Metrics. Producers could increase transparency by establishing standards and metrics. One option would be a “battery passport,”8 which was recently launched by the Global Battery Alliance.9 Other options include second-life standards, or certifications for low-carbon products that make it easier for customers to choose low-carbon options and track improvements along the value chain.
Partnerships. Players along the value chain may want to form multilateral partnerships. For instance, a partnership between raw-material companies (such as nickel, cobalt, lithium, and aluminum), active-material producers, cell manufacturers, and OEMs could help address issues along the entire value chain. Such partnerships might consider making a joint commitment to switch to renewable electricity sources in each step of the value chain, for example.

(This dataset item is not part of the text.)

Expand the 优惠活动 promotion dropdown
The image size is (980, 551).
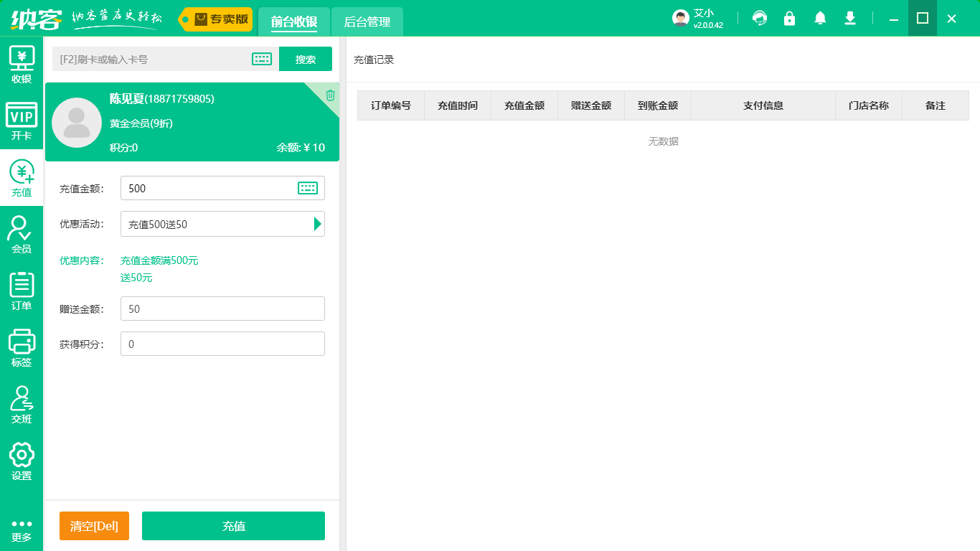coord(316,224)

How companies could get started today
EV battery companies seeking to start decarbonizing their own upstream emissions would need to create a playbook. A first step could be to create a comprehensive overview of the carbon footprint of their own product based on a detailed understanding of their upstream emissions. This overview could showcase their supplier portfolio and other players they work with along the value chain. Companies could accomplish this by collecting primary data from their suppliers (and in turn their suppliers’ suppliers) and assessing the decarbonization options available today and over time. This information and transparency would help set the right ambition level and help companies choose the right strategy based on careful consideration of differentiation opportunity, cost, and risk.
As a possible follow-up, companies may want to build a concrete action plan to reach their goals, including quick wins such as switching to renewable-energy sources and long-term strategic actions across their supply chain. Strategic actions could include establishing alliances and partnerships with relevant players along the value chain. Finally, companies could develop a strategy for positioning themselves in front of CO2-aware customers and look for ways to differentiate themselves from competitors, potentially extracting sustainability price premiums in the medium term.10
In the race to reduce emissions generated by EV battery production, OEMs have many options for getting ahead. The technologies are either in place or rapidly emerging and will enable them to substantially reduce the carbon footprint of batteries. Doing so will ensure that electric vehicles live up to the hopes that many consumers place in them and mark a breakthrough in the larger race to decarbonize mobility and the economy as a whole.